8.4. Quick docker ps check:

  • All listed services must be Up and healthy after grace period.

Acceptance checklist

Task is done when all of the following are true:

  1. Services/health

    • On NODE1, docker ps shows:

      • daarion-web, daarion-city-service,
      • dagi-router, dagi-stt-service, dagi-ocr-service,
      • dagi-web-search-service, dagi-swapper-service,
      • dagi-vector-db-service, dagi-rag-service,
      • telegram-gateway, gateway in state Up and healthy.
    • curl http://localhost:7001/health (city-service) → 200.

    • curl http://localhost:9102/health (dagi-router) → 200.

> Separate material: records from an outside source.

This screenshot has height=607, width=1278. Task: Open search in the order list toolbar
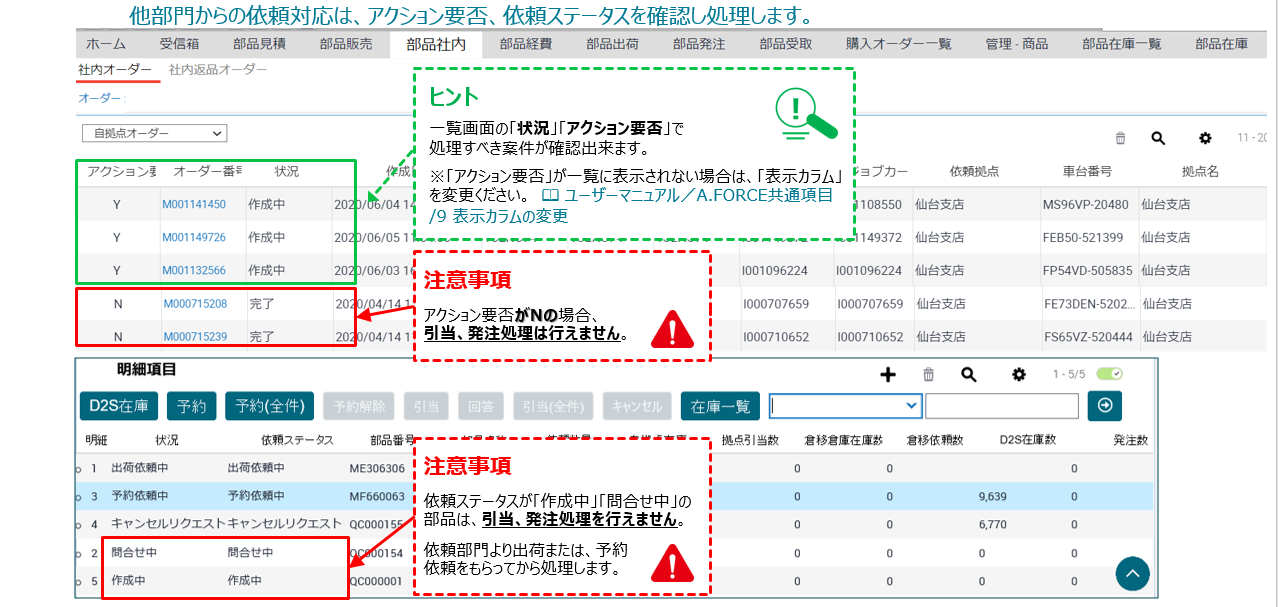(1158, 139)

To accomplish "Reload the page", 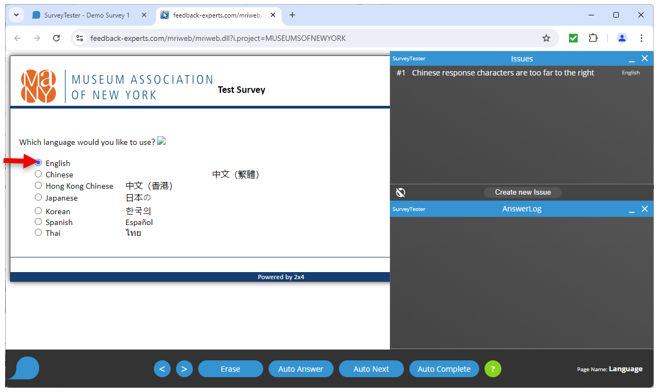I will pos(56,38).
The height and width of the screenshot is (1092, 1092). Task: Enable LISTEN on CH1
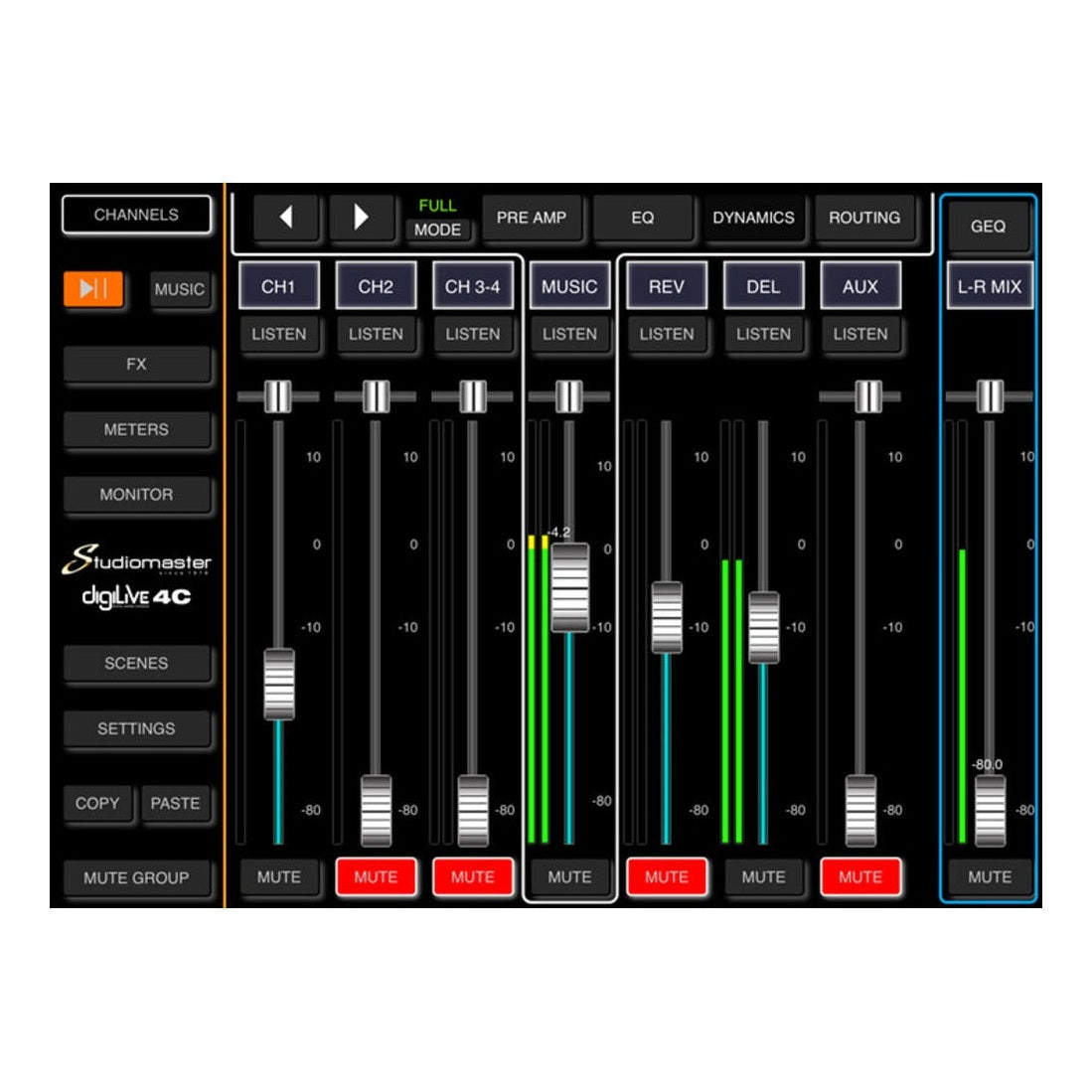coord(279,335)
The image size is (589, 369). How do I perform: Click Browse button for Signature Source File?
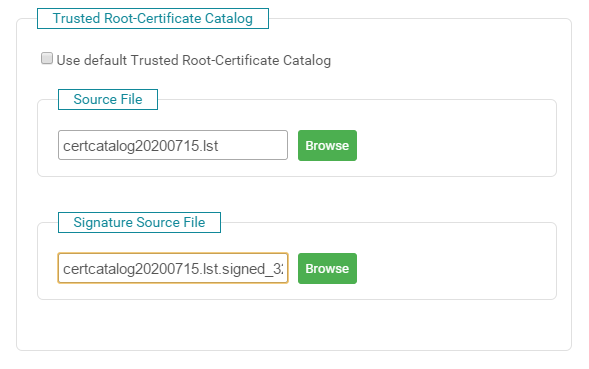coord(327,268)
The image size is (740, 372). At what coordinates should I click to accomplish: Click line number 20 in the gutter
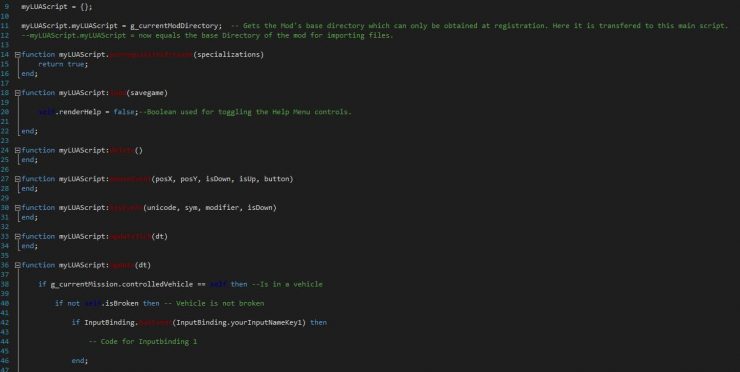[5, 112]
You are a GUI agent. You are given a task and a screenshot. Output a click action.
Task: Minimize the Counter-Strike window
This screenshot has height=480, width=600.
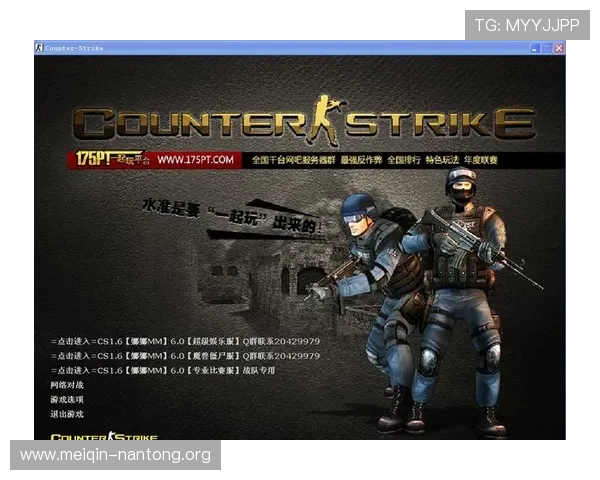pyautogui.click(x=535, y=47)
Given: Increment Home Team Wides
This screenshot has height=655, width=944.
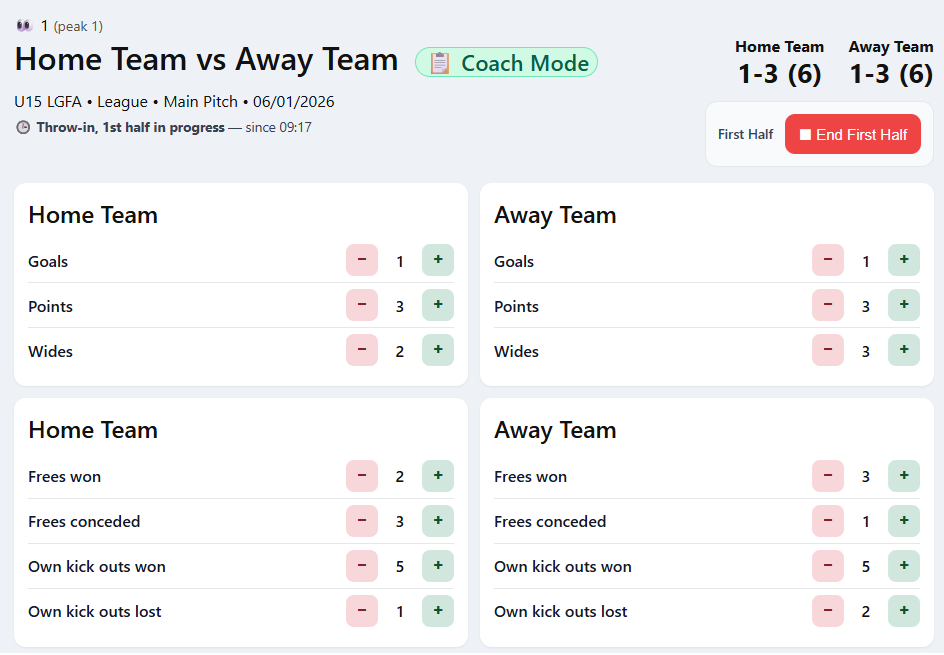Looking at the screenshot, I should coord(437,350).
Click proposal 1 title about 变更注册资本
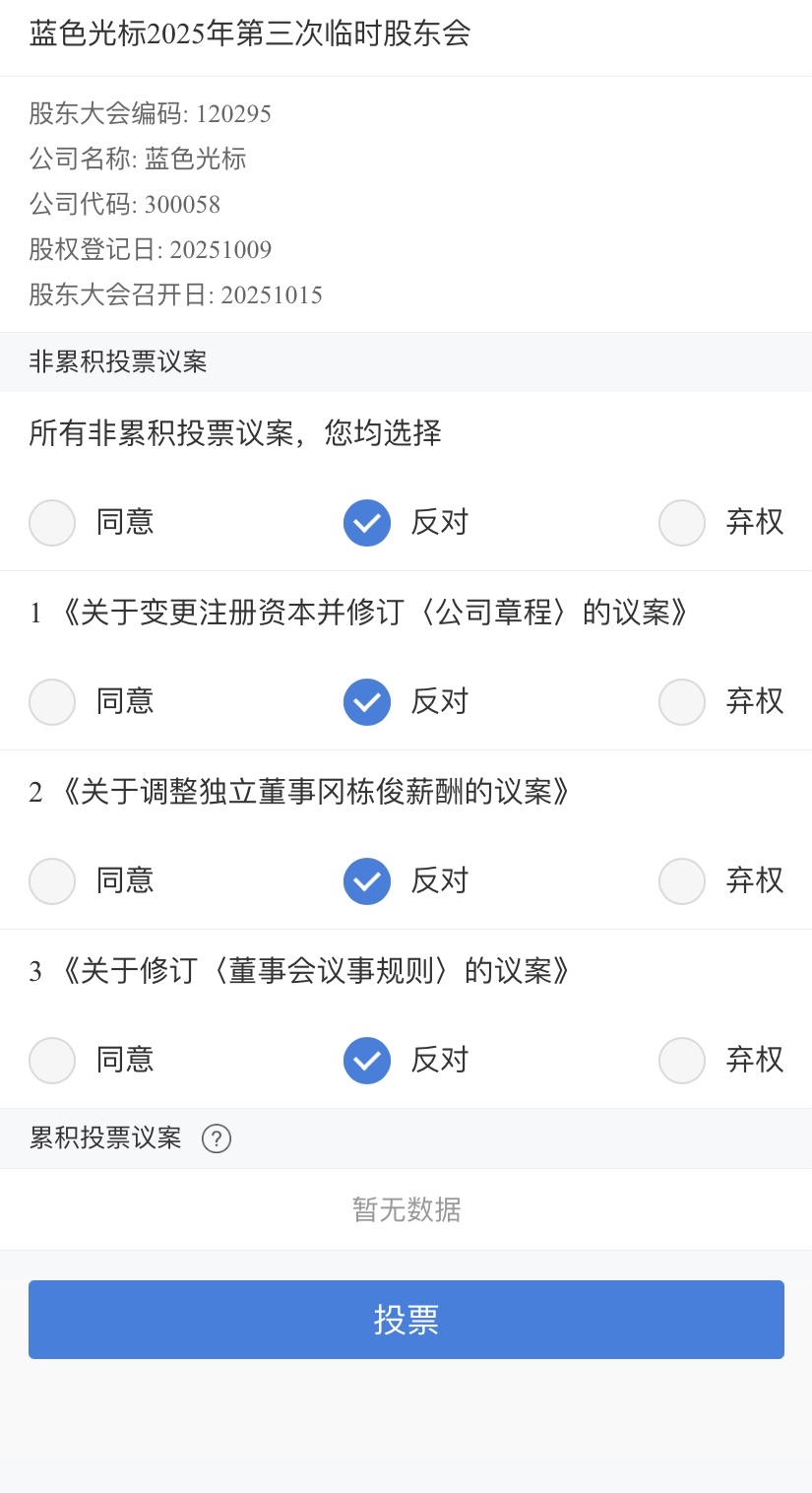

    • curl -k https://gateway.daarion.city/health → 200.

  2. DB & API

    • DB schema contains required fields for rooms (e.g. room_role, is_public, sort_order), matching Data Model & product brief.
    • Migration for these changes runs successfully on DEV and PROD.
    • API endpoints that frontend uses for microDAO/rooms/orchestrator return the new fields (where specified in docs).
  3. daarion-web UI

    • /microdao/daarion loads without SSR error and displays orchestrator/microDAO context.
    • /nodes/node-1 loads and shows NODE1 data.
    • At least one /agents/... page loads and shows crew/agents data.
    • No ECONNREFUSED 127.0.0.1:80 in daarion-web logs.
  4. Telegram routing

    • telegram-gateway uses the correct router URL (http://dagi-router:9102 or via alias router).
    • No Temporary failure in name resolution or NotJSMessageError in telegram-gateway logs under normal operation.
    • Sending a message through the Telegram bot results in a valid LLM-based reply via dagi-router.
  5. Docs

    • This task file TASK_PHASE_NODE1_REPAIR.md is saved under docs/tasks/ (or the project's task folder).
    • A short deploy how-to for NODE1 (from "git pull" to "docker compose up") is added/updated (e.g. docs/DEPLOY_NODE1_REPAIR.md).

Notes for agents

  • Prefer minimal, targeted changes over large refactors.

  • Reuse existing patterns from other services (Dockerfiles, healthchecks, migrations).

  • When in doubt which version of a library to pin (Torch, Haystack), check:

    • existing working services in this repo,
    • or the versions used in local/dev containers (if recorded in lockfiles).
  • Keep logs and errors in comments / commit messages to help future debugging.